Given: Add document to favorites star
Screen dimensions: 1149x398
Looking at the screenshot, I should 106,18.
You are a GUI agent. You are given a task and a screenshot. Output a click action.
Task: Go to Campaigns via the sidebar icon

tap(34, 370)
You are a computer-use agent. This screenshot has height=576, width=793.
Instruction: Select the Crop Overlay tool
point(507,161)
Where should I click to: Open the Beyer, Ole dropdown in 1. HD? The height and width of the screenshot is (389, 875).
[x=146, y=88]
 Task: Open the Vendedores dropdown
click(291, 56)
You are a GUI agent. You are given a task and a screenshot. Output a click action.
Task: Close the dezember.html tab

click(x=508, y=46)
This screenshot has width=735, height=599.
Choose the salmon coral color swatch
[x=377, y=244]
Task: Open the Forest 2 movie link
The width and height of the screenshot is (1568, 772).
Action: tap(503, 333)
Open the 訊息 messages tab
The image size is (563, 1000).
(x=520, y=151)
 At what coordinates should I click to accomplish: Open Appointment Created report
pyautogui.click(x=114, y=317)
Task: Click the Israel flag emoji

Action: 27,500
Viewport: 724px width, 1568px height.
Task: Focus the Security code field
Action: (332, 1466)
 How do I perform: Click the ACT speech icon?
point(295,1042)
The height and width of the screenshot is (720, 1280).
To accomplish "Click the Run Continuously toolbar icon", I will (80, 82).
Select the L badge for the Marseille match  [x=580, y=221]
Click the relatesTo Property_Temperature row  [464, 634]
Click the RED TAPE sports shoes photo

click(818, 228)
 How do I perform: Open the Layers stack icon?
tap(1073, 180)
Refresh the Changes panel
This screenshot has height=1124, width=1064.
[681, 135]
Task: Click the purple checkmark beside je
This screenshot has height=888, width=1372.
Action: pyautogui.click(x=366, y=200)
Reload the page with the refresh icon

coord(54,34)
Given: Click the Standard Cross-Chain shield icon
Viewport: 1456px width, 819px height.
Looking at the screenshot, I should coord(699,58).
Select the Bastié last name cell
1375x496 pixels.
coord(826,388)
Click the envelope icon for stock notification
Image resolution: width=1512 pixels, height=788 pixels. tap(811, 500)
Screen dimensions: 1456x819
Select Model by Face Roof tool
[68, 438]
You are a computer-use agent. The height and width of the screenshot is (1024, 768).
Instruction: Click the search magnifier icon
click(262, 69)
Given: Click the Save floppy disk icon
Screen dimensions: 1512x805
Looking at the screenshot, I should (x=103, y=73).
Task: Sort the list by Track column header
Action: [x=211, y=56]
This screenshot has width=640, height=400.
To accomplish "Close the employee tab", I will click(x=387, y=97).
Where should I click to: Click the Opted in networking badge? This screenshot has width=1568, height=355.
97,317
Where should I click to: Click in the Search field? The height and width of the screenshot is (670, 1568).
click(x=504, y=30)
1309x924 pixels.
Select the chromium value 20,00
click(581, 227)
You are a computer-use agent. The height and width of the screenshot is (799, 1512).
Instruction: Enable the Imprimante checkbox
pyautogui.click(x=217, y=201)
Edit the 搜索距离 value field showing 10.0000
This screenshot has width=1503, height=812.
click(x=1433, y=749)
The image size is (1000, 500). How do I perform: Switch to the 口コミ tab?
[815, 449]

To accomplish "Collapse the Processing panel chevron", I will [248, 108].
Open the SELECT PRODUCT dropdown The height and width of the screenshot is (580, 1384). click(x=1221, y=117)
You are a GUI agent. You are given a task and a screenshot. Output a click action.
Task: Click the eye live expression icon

################

Problem details>
Write out every one of the rows above word for word, changing nothing.

Response to this exercise>
Given: Add document to favorites star
Screen dimensions: 1149x398
Looking at the screenshot, I should 106,18.
You are a GUI agent. You are given a task and a screenshot. Output a click action.
Task: Go to Campaigns via the sidebar icon

tap(34, 370)
You are a computer-use agent. This screenshot has height=576, width=793.
Instruction: Select the Crop Overlay tool
point(507,161)
Where should I click to: Open the Beyer, Ole dropdown in 1. HD? The height and width of the screenshot is (389, 875).
[x=146, y=88]
 Task: Open the Vendedores dropdown
click(291, 56)
You are a GUI agent. You are given a task and a screenshot. Output a click action.
Task: Close the dezember.html tab

click(x=508, y=46)
This screenshot has width=735, height=599.
Choose the salmon coral color swatch
[x=377, y=244]
Task: Open the Forest 2 movie link
The width and height of the screenshot is (1568, 772).
Action: tap(503, 333)
Open the 訊息 messages tab
The image size is (563, 1000).
(x=520, y=151)
 At what coordinates should I click to accomplish: Open Appointment Created report
pyautogui.click(x=114, y=317)
Task: Click the Israel flag emoji

Action: 27,500
Viewport: 724px width, 1568px height.
Task: Focus the Security code field
Action: (332, 1466)
 How do I perform: Click the ACT speech icon?
point(295,1042)
The height and width of the screenshot is (720, 1280).
To accomplish "Click the Run Continuously toolbar icon", I will (80, 82).
Select the L badge for the Marseille match  [x=580, y=221]
Click the relatesTo Property_Temperature row  [464, 634]
Click the RED TAPE sports shoes photo

click(818, 228)
 How do I perform: Open the Layers stack icon?
tap(1073, 180)
Refresh the Changes panel
This screenshot has height=1124, width=1064.
[681, 135]
Task: Click the purple checkmark beside je
This screenshot has height=888, width=1372.
Action: pyautogui.click(x=366, y=200)
Reload the page with the refresh icon

coord(54,34)
Given: Click the Standard Cross-Chain shield icon
Viewport: 1456px width, 819px height.
Looking at the screenshot, I should coord(699,58).
Select the Bastié last name cell
1375x496 pixels.
coord(826,388)
Click the envelope icon for stock notification
Image resolution: width=1512 pixels, height=788 pixels. tap(811, 500)
Screen dimensions: 1456x819
Select Model by Face Roof tool
[68, 438]
You are a computer-use agent. The height and width of the screenshot is (1024, 768).
Instruction: Click the search magnifier icon
click(262, 69)
Given: Click the Save floppy disk icon
Screen dimensions: 1512x805
Looking at the screenshot, I should (x=103, y=73).
Task: Sort the list by Track column header
Action: [x=211, y=56]
This screenshot has width=640, height=400.
To accomplish "Close the employee tab", I will click(x=387, y=97).
Where should I click to: Click the Opted in networking badge? This screenshot has width=1568, height=355.
97,317
Where should I click to: Click in the Search field? The height and width of the screenshot is (670, 1568).
click(x=504, y=30)
1309x924 pixels.
Select the chromium value 20,00
click(581, 227)
You are a computer-use agent. The height and width of the screenshot is (799, 1512).
Instruction: Enable the Imprimante checkbox
pyautogui.click(x=217, y=201)
Edit the 搜索距离 value field showing 10.0000
This screenshot has width=1503, height=812.
click(x=1433, y=749)
The image size is (1000, 500). How do I perform: Switch to the 口コミ tab?
[815, 449]

To accomplish "Collapse the Processing panel chevron", I will [248, 108].
Open the SELECT PRODUCT dropdown The height and width of the screenshot is (580, 1384). click(x=1221, y=117)
You are a GUI agent. You are given a task and a screenshot. Output a click action.
Task: Click the eye live expression icon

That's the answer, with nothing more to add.